I left my old AI instrumentation key in-place so you can see where to place yours.
1. If you already have the solution from the previous article (or download it if you don't), the solution already has the NuGet package for Microsoft.ApplicationInsights.AspNetCore added. If you are using a different project, add this NuGet package to your own service.
2. Open appsettings.json and you will see down at the bottom of the file where I have added my instrumentation key. Pay careful attention to where you put this information in this file, brackets, colons etc can really get you messed up here.
3. In the WebAPI.cs file, there are a couple of things to note:
a. The addition of the 'using Microsoft.ApplicationInsights;' statement.
b. Line 31 - Uncomment the line of code for our counter.
c. Line 34 - Uncomment the line of code that create a new TelemetryClient.
d. Lines 43 - 59 - Uncomment out the code that creates the custom metric named 'CountNumServices'. Using myClient.TrackMetric, I can create any custom metric of any name that I wish. In this example, I am counting up to 1200 (20 minutes of time) and then I count down from there to 300, 1 second at a time. Here, I am trying to provide ample time for the cluster to react appropriately for the scale-out and scale-in.
4. Rebuild the solution.
5. Deploy your solution to the cluster.
Here is a catchy situation. To actually be able to setup your VM scale set to scale based on an AI custom metric, you have to deploy the code to start generating some of the custom metric data, otherwise it won't show up as a selection. But, if you currently have a scaling rule set, as in Part I, the nodes may still be reacting to those rules and not your new rules. That's ok, we will change that once the app is deployed and running in the cluster. And, you need to let the app run for about 10 minutes to start generating some of these metrics.
Confirming custom metric data in Application Insights
Before considering testing out our new custom metric, you need to make sure the data is being generated.
1. Open your AI resource that you recently created. The key was placed in the appsettings.json file.
2. Make sure you are on the Overview blade, then select the Metrics Explorer menu item.
3. On either of the charts, click on the very small Edit link at the upper right-hand corner of the chart.
4. In the Chart details blade, down toward the bottom, you should see a new 'Custom' section. Select CountNumServices.
5. Close the Chart details blade. It is handy to have this details chart so you can see what the current count it to predict whether the cluster should be scaling out or in.
Modifying your auto-scaling rule set
1. Make sure you are on the Scaling blade for your VM scale set.
2. In the current rule set, either click on the current Scale out rule, Scale based on a metric or click on the +Add rule link.
3. In my case, I clicked on Scale based on a metric, so we'll go with that option. Select +Add a rule.

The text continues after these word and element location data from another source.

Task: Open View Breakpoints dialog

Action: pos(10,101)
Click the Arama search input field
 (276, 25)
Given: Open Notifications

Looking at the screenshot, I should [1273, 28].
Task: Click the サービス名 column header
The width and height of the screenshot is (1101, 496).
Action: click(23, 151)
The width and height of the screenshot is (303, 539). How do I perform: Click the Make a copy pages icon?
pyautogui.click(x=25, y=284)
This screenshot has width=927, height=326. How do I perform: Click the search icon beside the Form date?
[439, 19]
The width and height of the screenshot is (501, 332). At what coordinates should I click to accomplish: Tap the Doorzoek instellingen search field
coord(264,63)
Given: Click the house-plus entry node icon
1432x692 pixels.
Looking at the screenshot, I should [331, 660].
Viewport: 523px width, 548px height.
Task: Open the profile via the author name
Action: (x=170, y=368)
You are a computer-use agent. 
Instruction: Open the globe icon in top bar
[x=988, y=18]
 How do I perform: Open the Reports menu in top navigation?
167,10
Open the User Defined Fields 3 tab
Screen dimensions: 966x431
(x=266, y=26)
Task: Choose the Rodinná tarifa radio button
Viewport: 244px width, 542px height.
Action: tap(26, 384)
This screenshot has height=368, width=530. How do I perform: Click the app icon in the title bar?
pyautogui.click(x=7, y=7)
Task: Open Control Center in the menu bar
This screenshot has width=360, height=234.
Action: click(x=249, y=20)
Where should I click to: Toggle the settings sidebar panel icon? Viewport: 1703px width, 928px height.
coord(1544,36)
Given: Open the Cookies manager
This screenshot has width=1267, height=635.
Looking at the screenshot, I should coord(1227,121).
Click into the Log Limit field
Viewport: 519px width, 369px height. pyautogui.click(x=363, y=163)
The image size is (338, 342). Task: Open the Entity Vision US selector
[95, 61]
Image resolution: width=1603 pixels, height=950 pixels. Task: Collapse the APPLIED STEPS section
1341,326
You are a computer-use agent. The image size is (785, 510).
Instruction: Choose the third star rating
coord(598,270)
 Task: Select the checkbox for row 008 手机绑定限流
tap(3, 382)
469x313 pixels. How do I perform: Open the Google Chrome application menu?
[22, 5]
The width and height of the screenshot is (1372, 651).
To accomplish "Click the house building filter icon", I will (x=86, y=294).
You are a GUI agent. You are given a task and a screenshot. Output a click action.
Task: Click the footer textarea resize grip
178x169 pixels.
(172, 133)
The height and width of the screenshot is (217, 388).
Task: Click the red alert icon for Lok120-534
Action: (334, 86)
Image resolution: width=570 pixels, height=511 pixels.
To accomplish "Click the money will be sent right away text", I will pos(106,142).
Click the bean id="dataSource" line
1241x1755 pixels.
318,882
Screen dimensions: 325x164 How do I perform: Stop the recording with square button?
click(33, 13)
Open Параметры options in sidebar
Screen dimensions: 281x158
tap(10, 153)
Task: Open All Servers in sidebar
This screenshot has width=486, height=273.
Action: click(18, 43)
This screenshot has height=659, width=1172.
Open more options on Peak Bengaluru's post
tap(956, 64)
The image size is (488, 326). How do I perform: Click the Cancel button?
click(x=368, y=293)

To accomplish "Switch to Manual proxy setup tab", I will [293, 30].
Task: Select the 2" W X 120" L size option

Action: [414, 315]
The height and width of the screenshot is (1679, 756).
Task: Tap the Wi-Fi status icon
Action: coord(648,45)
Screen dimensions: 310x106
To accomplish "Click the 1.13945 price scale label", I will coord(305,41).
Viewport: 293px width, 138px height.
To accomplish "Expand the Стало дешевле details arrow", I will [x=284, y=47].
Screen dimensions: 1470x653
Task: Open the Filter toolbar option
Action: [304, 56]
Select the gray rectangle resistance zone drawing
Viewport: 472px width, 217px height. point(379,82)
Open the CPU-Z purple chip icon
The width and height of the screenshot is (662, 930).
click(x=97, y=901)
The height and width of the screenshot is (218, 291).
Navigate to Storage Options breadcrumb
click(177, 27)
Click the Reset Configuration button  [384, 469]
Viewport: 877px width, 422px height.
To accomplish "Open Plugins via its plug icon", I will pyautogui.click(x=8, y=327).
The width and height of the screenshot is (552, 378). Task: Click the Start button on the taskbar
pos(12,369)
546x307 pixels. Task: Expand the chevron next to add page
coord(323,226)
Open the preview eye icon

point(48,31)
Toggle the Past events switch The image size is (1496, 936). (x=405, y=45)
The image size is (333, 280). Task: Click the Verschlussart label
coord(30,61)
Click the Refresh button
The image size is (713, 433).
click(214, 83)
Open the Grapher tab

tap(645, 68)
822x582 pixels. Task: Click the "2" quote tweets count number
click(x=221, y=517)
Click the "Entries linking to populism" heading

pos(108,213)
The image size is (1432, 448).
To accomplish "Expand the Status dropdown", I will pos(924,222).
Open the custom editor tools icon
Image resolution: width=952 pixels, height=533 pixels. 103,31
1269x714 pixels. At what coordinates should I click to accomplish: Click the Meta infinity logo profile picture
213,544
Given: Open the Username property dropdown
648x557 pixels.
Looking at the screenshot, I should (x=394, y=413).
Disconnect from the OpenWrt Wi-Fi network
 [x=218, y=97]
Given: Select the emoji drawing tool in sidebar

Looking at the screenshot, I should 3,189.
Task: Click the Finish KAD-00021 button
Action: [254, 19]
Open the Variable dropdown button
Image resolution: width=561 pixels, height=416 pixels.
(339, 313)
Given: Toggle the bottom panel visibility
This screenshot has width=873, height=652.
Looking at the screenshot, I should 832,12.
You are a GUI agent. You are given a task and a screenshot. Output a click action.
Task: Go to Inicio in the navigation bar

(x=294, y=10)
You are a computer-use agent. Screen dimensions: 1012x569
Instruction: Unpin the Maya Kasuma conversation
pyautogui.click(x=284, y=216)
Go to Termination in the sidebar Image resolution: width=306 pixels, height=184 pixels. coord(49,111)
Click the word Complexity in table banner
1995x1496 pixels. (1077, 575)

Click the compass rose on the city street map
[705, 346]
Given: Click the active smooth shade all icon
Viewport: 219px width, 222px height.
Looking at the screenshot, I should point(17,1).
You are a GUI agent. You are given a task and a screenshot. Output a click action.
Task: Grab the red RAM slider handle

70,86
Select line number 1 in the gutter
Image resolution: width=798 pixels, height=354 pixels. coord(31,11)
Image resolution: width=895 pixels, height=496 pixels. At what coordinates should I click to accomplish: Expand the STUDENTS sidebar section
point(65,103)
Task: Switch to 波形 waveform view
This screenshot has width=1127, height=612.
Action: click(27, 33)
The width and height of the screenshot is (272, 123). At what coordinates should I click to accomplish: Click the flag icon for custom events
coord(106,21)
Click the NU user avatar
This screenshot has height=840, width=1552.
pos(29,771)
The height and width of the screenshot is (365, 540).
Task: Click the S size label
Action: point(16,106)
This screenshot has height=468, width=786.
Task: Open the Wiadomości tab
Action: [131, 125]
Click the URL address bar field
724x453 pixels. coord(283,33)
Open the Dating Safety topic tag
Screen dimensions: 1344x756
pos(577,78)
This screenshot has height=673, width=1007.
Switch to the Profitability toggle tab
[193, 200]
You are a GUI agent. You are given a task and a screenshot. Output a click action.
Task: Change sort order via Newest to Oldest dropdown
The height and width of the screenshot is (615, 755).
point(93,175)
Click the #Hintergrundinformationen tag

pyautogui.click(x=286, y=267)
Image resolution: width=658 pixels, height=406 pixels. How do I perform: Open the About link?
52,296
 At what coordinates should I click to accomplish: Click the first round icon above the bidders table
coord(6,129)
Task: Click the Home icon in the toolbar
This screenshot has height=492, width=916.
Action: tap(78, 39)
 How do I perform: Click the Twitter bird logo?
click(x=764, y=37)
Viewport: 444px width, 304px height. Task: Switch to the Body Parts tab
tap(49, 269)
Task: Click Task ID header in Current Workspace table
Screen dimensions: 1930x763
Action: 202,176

4. Here is the rule I created:
a. Metric source: Application Insights
b. Resource type: Application Insights
c. Resource: aiServiceFabricCustomMeric ~ this is my recently created AI resource
d. Time aggregation: Average
e. Metric name: CountNumServices ~ remember, if you don't see it when you try to scroll and find the metric to pick from, you may not have waited long enough for data to appear.
f. Time grain: 1 minute
g. Time grain statistic: Average
h. Operator: Greater than
i. Threshold: 600
j. Duration: 5 minutes
k. Operation: Increase count by
l. Instance count: 2
m. Cool down: 1 minute
Basically, after the count reaches 600, increase by two nodes. Wait 1 minute before scaling up any more nodes (note, in real production, this number should be at least 5 minutes). Actually, the number will be greater than 600 because we are using Average as the time aggregation and statistic.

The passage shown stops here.